Schema di memoria cache Cache: si distinguono cache di primo livello e di secondo livello.
Cache di primo livello: indicata anche con L1, è interna alla CPU (es: 256 KB).
Cache di secondo livello: indicata anche con L2, da 64, 128, 256, 512 KB, 1 MB è collocata esternamente al processore (immagine a lato).
La cache è la memoria speciale della CPU (microprocessore) e a differenza della memoria centrale (RAM) è più ridotta, in termini di capacità di memorizzazione, ma più veloce. Funziona come un buffer e contiene la copia delle istruzioni e dei dati che vengono maggiormente utilizzati dalla CPU. L'ALU ad esempio, per compiere correttamente il proprio lavoro ha spesso necessità di dover riprendere qualche dato elaborato poco prima e messo momentaneamente da parte, p.e. il riporto dell'addizione. Se dovesse memorizzarlo nella RAM (unità separata dal microprocessore) ci sarebbe un continuo trasferimento di dati e un notevole dispendio di tempo, ciò non accade se la memorizzazione avviene nella cache (L1) ove la velocità è di pochi ns. Sui Pentium Pro la cache di II livello (256 o 512 Kb) sta all'interno del processore. La figura ci mostra come trovare la velocità di un tipo di cache (L2) situata sulla scheda madre.
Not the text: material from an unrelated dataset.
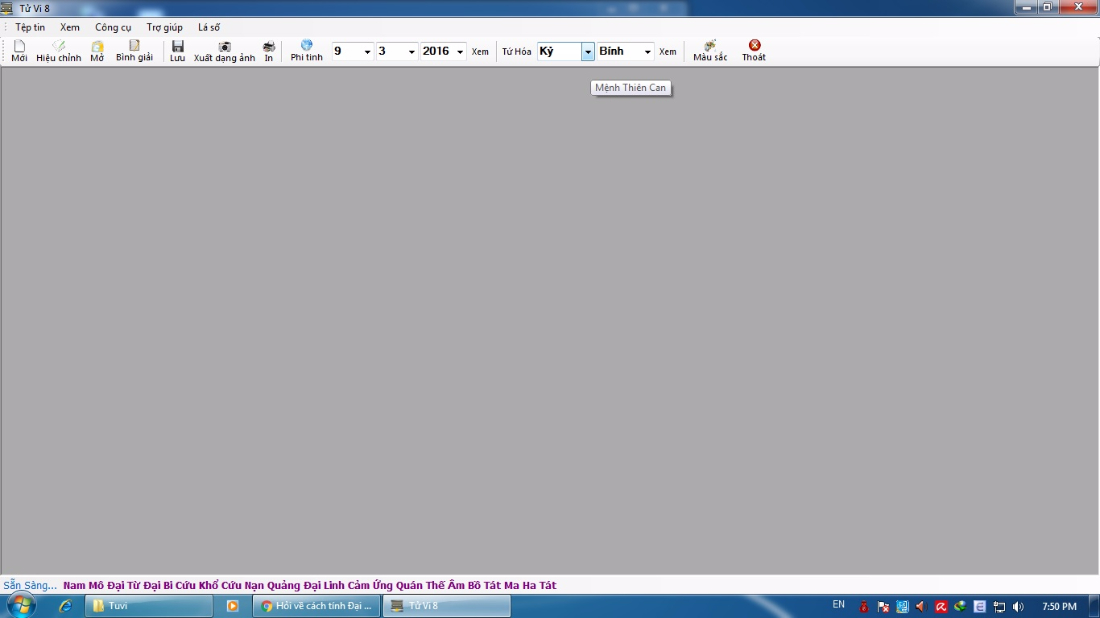Viewport: 1100px width, 618px height.
Task: Expand the month dropdown showing 3
Action: pyautogui.click(x=411, y=52)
La prima cache (a diodi) nella storia dei calcolatori è stata descritta in un articolo di Wilkes nel 1965, e realizzata all'università di Cambridge da Scarrott. Questa speciale memoria, allora, veniva chiamata slave perché serviva la memoria a nuclei di ferrite. Solo con la presentazione del primo calcolatore commerciale dotato di questa speciale memoria, IBM 360/85, il termine slave viene sostituito con il termine cache.

2) Memoria speciale per browser o server proxy, in cui vengono registrati localmente su disco fisso (Hard Disk) i file scaricati da una rete. Cfr. Proxy.